Содержание
«Военная Литература»
Мемуары

Глава десятая.

На Прагу

Дивизионы расположились на широком многокилометровом участке фронта. Активные действия здесь уже не велись и присутствие противника угадывалось только по отдельным пулеметным очередям и редким разрывам мин. Приближались майские праздники, и личный состав готовился их встречать. Планировался, как всегда, праздничный обед по подразделениям и другие обычные для фронтовой части мероприятия: кинофильм, подарки, и, кому положено, вручение правительственных наград.

Правда, вздохи сожаления об утраченной, такой реальной возможности войти в Берлин раздавались долго. Васильев и Комаров готовили еще и свой, сугубо личный, праздник.
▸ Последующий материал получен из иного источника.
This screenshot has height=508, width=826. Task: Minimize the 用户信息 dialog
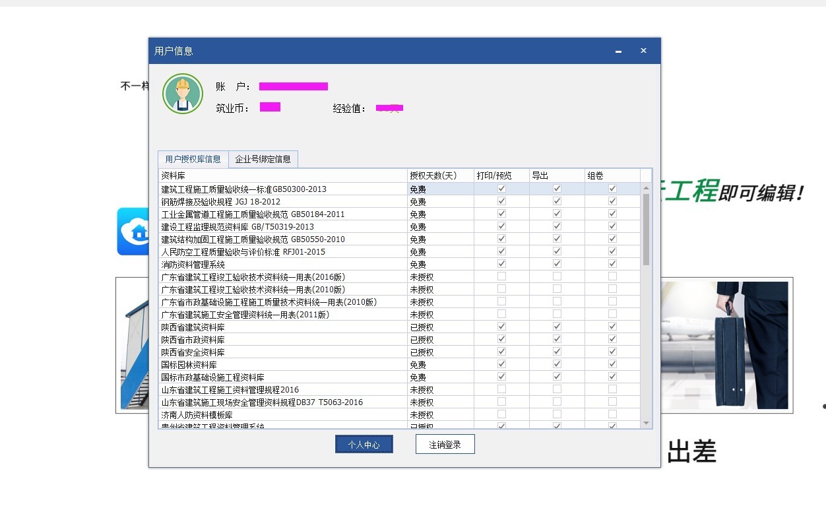point(618,51)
Они ждали гостей, и трофейная малолитражка стояла в полной готовности выехать за приглашенными в полевой госпиталь.

Правда, на этот раз госпиталь отстоял от дивизиона километров за сто, но что могло значить такое расстояние для Васильева и Комарова, исколесивших многие тысячи километров?

— Поддерживаем, так сказать, контакт! — очевидно, повторяя слова Васильева, сказал Иван. — Кстати, и эта твоя синеглазая Катя тоже собиралась приехать. Васильев сказал ей, что ты очень ждешь.

Я был совсем огорошен.

— С какой это стати жду и почему моя? — Конечно, рад был повидаться с Катей, но уж никому бы в этом не признался.

Праздничный обед в дивизионе готовился под руководством Ильчибаева. [220]

— Совсем переменился человек! — Кобзев только руками разводил. — Прямо шеф-поваром стал, да и только. Хоть сейчас его в любой ресторан посылай. Так и шпарит антрекотами да ростбифами всякими. Откуда только научился?

И верно, Ильчибаев, которого первый расчет выделял обычно кашеварить, так полюбил свое дело, что стал готовить куда лучше полковых поваров. Вдобавок ко всему, он завел себе белый колпак и фартук, которые постоянно стирал и крахмалил. В таком виде, да еще засунув за пояс здоровенный кухонный нож, он любил прогуливаться по дивизиону, возбуждая смех и шутки солдат.

По совместительству он выполнял и несложные обязанности ординарца командира батареи. Я считал, что и с ними он справлялся отлично.

— Мать честная, — сказал как-то Васильев, аппетитно обгладывая жареную утиную ножку и рассматривая большой набор разных кастрюлек и сковородок, которые повсюду таскал за собой Ильчибаев. — Ты, Степан, прямо чудеса творишь, да и только. Придется тебя забрать из батареи.

Я привык к Ильчибаеву и серьезно опасался, что его могут перевести из батареи в повара. А "захватнические штучки" гвардии майора были всем хорошо известны. Поэтому, беспокойно улыбнувшись, сделал шаг вперед.

— Ничего не выйдет, товарищ гвардии майор. Ильчибаев у нас, как отличный номер расчета, к медали представлен, да и кроме того...

— Кроме того, он твой ординарец, — продолжил Васильев. — Ладно, шучу. А медали-то, кстати, через меня проходят.

В эти предпраздничные дни Ильчибаев, возглавив целую группу помощников, что-то разделывал, варил, жарил.

Снова зашел Васильев, живо интересовавшийся, как идет подготовка к празднику.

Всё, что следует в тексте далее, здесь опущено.